(Saved entries)
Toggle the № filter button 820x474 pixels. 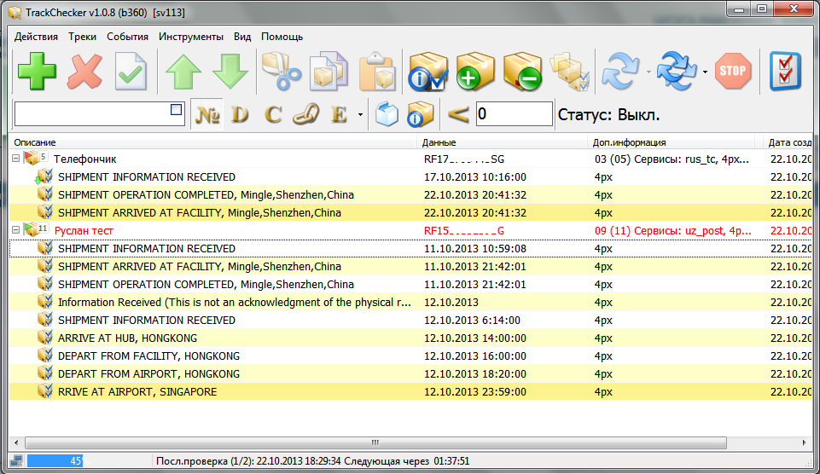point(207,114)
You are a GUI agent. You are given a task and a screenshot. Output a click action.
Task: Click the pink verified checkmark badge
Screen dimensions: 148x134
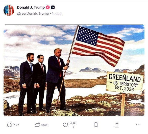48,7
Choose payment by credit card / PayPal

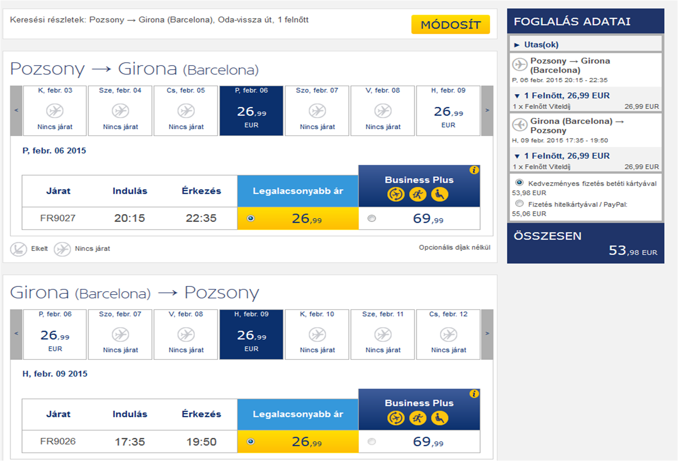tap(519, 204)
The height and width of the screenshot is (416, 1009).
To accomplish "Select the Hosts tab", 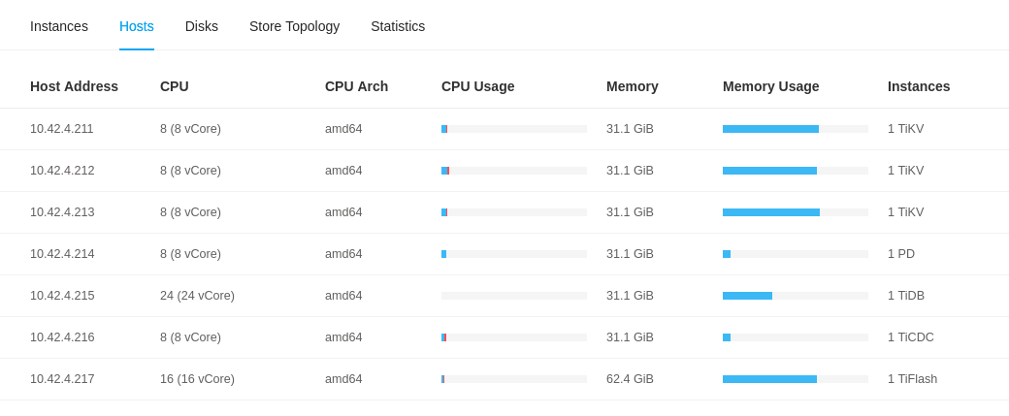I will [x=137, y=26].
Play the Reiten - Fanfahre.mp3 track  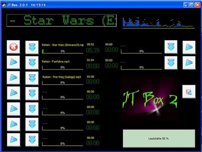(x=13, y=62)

◆ Task details ◆
For every line in the records above that holds "screenshot", add one, and report the sum alone.

◆ Result ◆
2